Yes. Thank you. Actually I wanted to follow up on REVH and just understand in terms of the top 30 deals how many of those included REVH. And then also just understand what are the prospects to actually accelerate the growth rate there. It seems like it hasn't quite hit the stride that maybe you expected it to at this point relative to when you introduced it, but seems like it's picking up momentum. Is there an inflection point in your mind where REVH kind of really takes off?

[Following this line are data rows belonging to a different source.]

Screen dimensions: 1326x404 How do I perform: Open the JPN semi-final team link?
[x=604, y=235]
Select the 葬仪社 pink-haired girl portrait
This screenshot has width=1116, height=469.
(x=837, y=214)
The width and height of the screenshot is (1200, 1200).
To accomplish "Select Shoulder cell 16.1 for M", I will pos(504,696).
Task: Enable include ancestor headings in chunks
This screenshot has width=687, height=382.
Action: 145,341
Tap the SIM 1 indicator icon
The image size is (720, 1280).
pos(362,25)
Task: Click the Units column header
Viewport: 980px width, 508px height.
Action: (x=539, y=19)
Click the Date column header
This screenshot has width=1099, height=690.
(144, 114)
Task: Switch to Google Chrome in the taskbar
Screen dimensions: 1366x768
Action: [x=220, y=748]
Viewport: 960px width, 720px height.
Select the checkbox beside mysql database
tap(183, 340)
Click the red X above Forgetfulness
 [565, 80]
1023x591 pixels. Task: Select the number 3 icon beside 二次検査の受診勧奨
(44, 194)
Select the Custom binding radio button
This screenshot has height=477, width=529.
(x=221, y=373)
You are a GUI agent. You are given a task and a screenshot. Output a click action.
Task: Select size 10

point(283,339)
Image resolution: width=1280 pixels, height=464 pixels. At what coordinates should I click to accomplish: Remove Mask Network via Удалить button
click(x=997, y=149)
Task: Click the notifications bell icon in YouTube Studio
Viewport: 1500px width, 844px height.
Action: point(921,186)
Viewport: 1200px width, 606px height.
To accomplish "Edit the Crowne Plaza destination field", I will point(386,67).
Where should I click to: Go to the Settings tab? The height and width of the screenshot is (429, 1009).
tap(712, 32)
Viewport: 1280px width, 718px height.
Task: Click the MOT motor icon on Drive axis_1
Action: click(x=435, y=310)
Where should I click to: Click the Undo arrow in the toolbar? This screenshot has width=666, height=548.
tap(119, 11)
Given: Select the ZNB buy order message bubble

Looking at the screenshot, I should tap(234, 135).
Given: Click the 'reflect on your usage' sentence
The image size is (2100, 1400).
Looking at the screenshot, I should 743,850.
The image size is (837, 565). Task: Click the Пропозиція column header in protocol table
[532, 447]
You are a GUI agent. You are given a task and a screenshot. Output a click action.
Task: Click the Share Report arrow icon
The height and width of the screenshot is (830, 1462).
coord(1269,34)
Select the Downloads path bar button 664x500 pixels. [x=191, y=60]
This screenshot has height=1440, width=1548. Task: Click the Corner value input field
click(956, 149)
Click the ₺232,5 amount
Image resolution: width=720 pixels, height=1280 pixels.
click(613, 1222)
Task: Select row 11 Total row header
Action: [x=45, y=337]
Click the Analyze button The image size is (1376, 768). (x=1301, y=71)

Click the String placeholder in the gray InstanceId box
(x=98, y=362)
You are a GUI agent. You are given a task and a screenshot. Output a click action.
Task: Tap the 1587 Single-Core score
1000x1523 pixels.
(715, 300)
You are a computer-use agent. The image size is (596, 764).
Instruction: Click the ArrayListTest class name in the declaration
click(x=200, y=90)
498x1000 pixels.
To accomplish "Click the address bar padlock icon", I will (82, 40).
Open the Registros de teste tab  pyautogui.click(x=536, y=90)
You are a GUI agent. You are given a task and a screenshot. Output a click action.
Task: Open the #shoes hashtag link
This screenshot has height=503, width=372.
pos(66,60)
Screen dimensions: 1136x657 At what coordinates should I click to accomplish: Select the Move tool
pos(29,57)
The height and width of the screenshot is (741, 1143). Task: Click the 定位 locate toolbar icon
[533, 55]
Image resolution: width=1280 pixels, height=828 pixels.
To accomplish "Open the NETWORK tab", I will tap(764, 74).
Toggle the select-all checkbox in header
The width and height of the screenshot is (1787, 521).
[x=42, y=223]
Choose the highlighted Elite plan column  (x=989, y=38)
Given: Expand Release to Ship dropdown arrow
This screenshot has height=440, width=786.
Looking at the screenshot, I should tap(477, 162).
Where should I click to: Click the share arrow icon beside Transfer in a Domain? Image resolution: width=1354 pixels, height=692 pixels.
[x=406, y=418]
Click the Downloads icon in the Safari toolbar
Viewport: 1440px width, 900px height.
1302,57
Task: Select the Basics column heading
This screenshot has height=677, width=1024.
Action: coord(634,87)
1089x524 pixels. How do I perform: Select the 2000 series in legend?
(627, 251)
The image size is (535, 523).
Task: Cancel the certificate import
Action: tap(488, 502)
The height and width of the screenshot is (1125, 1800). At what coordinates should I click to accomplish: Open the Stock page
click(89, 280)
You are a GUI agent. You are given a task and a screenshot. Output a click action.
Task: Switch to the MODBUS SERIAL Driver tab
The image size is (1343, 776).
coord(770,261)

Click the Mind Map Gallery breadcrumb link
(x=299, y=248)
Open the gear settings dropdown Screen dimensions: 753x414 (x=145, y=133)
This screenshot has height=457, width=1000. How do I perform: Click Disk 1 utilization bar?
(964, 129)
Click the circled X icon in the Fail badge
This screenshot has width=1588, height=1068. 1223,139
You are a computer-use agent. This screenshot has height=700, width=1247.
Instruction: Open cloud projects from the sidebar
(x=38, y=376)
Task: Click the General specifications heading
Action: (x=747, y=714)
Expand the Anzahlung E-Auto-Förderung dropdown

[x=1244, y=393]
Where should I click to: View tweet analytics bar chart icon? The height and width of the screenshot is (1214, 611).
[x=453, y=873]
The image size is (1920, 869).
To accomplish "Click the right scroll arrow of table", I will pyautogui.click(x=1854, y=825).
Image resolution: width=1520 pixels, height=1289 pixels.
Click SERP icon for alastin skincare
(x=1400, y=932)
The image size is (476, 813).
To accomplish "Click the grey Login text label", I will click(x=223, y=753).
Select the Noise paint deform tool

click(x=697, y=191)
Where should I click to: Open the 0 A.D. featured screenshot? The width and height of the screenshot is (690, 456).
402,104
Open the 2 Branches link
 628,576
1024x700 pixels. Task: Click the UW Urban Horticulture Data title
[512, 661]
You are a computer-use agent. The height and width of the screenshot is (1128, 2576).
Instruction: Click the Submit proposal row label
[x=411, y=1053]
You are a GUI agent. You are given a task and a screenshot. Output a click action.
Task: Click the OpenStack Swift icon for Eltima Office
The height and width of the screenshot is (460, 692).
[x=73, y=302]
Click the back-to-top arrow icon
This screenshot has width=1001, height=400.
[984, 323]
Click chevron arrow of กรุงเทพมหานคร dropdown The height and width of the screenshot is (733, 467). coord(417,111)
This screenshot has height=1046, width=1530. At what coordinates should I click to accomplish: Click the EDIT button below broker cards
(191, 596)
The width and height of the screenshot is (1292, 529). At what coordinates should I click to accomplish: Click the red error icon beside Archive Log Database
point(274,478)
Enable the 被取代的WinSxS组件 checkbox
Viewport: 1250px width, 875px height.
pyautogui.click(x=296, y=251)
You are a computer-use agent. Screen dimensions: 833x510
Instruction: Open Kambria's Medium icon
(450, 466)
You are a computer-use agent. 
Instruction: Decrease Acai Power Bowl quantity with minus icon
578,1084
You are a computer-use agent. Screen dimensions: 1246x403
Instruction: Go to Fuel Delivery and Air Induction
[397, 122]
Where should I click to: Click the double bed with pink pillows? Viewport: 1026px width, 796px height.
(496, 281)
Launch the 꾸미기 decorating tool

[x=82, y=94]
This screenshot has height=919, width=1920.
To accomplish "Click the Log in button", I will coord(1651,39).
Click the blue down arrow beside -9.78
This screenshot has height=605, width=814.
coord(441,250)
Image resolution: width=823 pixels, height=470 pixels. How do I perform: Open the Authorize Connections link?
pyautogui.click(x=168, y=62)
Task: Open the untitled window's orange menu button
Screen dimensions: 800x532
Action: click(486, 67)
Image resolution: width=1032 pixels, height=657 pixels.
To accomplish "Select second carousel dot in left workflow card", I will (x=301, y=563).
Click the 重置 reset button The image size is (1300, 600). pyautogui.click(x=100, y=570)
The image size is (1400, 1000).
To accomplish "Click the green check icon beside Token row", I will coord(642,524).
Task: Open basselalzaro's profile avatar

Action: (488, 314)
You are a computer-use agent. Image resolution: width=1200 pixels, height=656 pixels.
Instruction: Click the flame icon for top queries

Yes. Well within four deals of the top 30 deals. I think we will see -- when we first introduced years ago we thought okay well this is a great alternative to the VMware. But frankly a lot of people had other issues to worry about or comfortable with their VMware infrastructure. And so we didn't get the same share take that we got there as we've gotten say in the Middleware portfolio or certainly Unix or Linux. And the majority of the REVH that we have seen has been more, hey, I am adding net new workload and I am going to do that on REVH because it is cheaper than the alternative. So we haven't had the normal I would say kind of rip and replace share take that we have of WebSphere and WebLogic to JBoss or Windows or Unix and Linux to RHEL. The big question I think we have in all of our mind is, will that change as OpenStack continues to grow when people say but I have a set of workloads that aren't really amenable to OpenStack. Once you have KVM as the underlying hypervisor and you have a set of management tools that look kind of similar across, that seems to be what's driving incremental REVH growth at this point. So, yes, I think they can kind of continue to pick up nicely. That's what we are seeing pretty fast growth in that overall. I think that -- does that hit an inflection point or not, it is generally kind of we are selling at this part of portfolio again with our other technologies. And I will say we are -- as we mature that technologies position really well against the VMware if you will, it's kind of feature for feature. So it is becoming, it is part of the portfolio something that kind of comes along.
Thank you. Operator, I am afraid that's all the time we have today. I hope to see a lot of you next week at our Analyst Day. And if you aren't able to make it please join us on the webcast and let us know if you have any follow up questions. Thank you very much.
Thank you. This does conclude today's conference. We appreciate your participation. You may disconnect at any time. And have a great day.